**Brief**
Please output the data below exactly as given, starting at its first line and stopping after the line that contains "Viewport: 751px width, 1103px height.".
----- Data to use
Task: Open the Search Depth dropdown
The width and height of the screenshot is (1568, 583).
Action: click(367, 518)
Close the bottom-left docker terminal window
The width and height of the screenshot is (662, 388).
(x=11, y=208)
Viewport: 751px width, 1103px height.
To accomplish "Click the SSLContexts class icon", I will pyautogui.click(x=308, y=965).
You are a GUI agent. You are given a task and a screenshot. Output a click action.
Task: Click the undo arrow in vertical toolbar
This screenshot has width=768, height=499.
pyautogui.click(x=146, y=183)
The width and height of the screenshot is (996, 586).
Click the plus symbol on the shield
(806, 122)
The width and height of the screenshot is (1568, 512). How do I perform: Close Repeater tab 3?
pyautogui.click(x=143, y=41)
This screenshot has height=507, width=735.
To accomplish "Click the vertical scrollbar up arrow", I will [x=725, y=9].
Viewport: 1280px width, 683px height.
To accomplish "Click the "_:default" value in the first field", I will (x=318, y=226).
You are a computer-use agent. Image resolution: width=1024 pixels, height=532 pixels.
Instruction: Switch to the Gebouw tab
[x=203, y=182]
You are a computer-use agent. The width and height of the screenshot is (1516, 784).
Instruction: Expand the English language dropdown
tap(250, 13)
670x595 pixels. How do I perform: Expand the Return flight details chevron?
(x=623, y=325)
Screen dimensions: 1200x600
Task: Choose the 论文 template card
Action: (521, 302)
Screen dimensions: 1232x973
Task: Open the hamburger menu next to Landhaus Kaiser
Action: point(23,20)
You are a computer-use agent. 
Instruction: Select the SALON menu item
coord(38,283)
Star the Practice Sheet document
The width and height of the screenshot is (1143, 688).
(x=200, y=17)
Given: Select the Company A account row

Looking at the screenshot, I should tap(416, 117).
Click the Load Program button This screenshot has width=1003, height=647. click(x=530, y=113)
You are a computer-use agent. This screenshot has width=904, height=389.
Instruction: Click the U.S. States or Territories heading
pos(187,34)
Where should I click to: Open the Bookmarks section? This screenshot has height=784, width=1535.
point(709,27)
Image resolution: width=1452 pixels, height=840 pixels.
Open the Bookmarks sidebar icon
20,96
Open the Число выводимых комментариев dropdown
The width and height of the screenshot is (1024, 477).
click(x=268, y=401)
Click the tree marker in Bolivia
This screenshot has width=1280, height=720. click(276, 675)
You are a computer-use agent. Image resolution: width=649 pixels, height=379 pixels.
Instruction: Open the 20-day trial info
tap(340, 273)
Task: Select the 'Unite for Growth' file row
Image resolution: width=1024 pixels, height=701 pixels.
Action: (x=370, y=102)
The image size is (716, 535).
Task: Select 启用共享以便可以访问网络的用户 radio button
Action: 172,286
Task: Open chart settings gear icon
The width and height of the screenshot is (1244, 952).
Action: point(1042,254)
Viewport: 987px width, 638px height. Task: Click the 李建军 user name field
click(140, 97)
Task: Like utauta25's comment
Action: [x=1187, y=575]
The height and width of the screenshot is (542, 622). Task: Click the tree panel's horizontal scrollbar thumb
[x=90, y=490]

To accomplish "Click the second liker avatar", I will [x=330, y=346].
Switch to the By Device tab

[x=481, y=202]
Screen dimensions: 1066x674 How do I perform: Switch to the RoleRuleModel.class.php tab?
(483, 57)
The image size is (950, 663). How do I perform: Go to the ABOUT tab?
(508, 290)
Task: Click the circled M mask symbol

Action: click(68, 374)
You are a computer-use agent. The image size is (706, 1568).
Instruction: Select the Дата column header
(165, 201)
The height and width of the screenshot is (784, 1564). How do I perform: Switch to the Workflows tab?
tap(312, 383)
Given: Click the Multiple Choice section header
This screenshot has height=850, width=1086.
----------
**Problem solution**
Task: Open the Search Depth dropdown
The width and height of the screenshot is (1568, 583).
Action: click(367, 518)
Close the bottom-left docker terminal window
The width and height of the screenshot is (662, 388).
(x=11, y=208)
Viewport: 751px width, 1103px height.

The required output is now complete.